◆ **PROBLEM TO SOLVE**:
Rewrite the items below, replacing each "Instruction" with "Goal" and leaving everything else unchanged.

◆ **EXCERPTED DATA**:
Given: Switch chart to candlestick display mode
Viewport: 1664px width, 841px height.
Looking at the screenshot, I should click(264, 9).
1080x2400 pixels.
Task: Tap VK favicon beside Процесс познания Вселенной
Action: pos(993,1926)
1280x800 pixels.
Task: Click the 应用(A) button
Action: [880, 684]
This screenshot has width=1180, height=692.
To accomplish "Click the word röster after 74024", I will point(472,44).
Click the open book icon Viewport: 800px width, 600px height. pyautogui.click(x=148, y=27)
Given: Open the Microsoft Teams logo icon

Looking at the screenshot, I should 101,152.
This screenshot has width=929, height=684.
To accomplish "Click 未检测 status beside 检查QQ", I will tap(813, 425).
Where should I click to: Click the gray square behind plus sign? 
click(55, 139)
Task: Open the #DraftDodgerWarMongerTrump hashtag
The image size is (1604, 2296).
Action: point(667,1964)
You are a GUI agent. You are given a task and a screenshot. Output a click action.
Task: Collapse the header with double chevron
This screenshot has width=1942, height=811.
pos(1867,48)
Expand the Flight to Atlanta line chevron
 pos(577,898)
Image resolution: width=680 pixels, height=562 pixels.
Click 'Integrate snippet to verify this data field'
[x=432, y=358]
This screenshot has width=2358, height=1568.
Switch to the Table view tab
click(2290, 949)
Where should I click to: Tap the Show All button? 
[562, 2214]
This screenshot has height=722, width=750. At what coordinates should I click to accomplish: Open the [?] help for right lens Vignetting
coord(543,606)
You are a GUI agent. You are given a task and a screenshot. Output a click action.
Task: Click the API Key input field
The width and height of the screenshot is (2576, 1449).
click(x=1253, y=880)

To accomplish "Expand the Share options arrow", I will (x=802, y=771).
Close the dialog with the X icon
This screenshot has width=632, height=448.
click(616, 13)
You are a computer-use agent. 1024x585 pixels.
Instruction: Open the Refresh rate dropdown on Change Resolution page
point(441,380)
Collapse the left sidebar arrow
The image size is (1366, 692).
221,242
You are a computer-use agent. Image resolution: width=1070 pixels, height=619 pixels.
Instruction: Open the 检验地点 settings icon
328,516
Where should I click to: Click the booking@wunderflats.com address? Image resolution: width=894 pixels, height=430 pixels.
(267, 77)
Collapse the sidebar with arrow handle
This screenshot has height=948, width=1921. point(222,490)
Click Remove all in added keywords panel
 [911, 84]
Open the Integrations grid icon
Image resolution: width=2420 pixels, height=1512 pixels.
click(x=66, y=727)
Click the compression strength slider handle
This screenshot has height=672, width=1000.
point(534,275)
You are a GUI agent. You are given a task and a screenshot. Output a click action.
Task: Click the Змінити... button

◆ **THE COMPLETED TASK**:
Given: Switch chart to candlestick display mode
Viewport: 1664px width, 841px height.
Looking at the screenshot, I should click(264, 9).
1080x2400 pixels.
Task: Tap VK favicon beside Процесс познания Вселенной
Action: pos(993,1926)
1280x800 pixels.
Task: Click the 应用(A) button
Action: [880, 684]
This screenshot has width=1180, height=692.
To accomplish "Click the word röster after 74024", I will point(472,44).
Click the open book icon Viewport: 800px width, 600px height. pyautogui.click(x=148, y=27)
Given: Open the Microsoft Teams logo icon

Looking at the screenshot, I should 101,152.
This screenshot has width=929, height=684.
To accomplish "Click 未检测 status beside 检查QQ", I will tap(813, 425).
Where should I click to: Click the gray square behind plus sign? 
click(55, 139)
Task: Open the #DraftDodgerWarMongerTrump hashtag
The image size is (1604, 2296).
Action: point(667,1964)
You are a GUI agent. You are given a task and a screenshot. Output a click action.
Task: Collapse the header with double chevron
This screenshot has width=1942, height=811.
pos(1867,48)
Expand the Flight to Atlanta line chevron
 pos(577,898)
Image resolution: width=680 pixels, height=562 pixels.
Click 'Integrate snippet to verify this data field'
[x=432, y=358]
This screenshot has width=2358, height=1568.
Switch to the Table view tab
click(2290, 949)
Where should I click to: Tap the Show All button? 
[562, 2214]
This screenshot has height=722, width=750. At what coordinates should I click to accomplish: Open the [?] help for right lens Vignetting
coord(543,606)
You are a GUI agent. You are given a task and a screenshot. Output a click action.
Task: Click the API Key input field
The width and height of the screenshot is (2576, 1449).
click(x=1253, y=880)

To accomplish "Expand the Share options arrow", I will (x=802, y=771).
Close the dialog with the X icon
This screenshot has width=632, height=448.
click(616, 13)
You are a computer-use agent. 1024x585 pixels.
Goal: Open the Refresh rate dropdown on Change Resolution page
point(441,380)
Collapse the left sidebar arrow
The image size is (1366, 692).
221,242
You are a computer-use agent. Image resolution: width=1070 pixels, height=619 pixels.
Goal: Open the 检验地点 settings icon
328,516
Where should I click to: Click the booking@wunderflats.com address? Image resolution: width=894 pixels, height=430 pixels.
(267, 77)
Collapse the sidebar with arrow handle
This screenshot has height=948, width=1921. point(222,490)
Click Remove all in added keywords panel
 [911, 84]
Open the Integrations grid icon
Image resolution: width=2420 pixels, height=1512 pixels.
click(x=66, y=727)
Click the compression strength slider handle
This screenshot has height=672, width=1000.
point(534,275)
You are a GUI agent. You are given a task and a screenshot. Output a click action.
Task: Click the Змінити... button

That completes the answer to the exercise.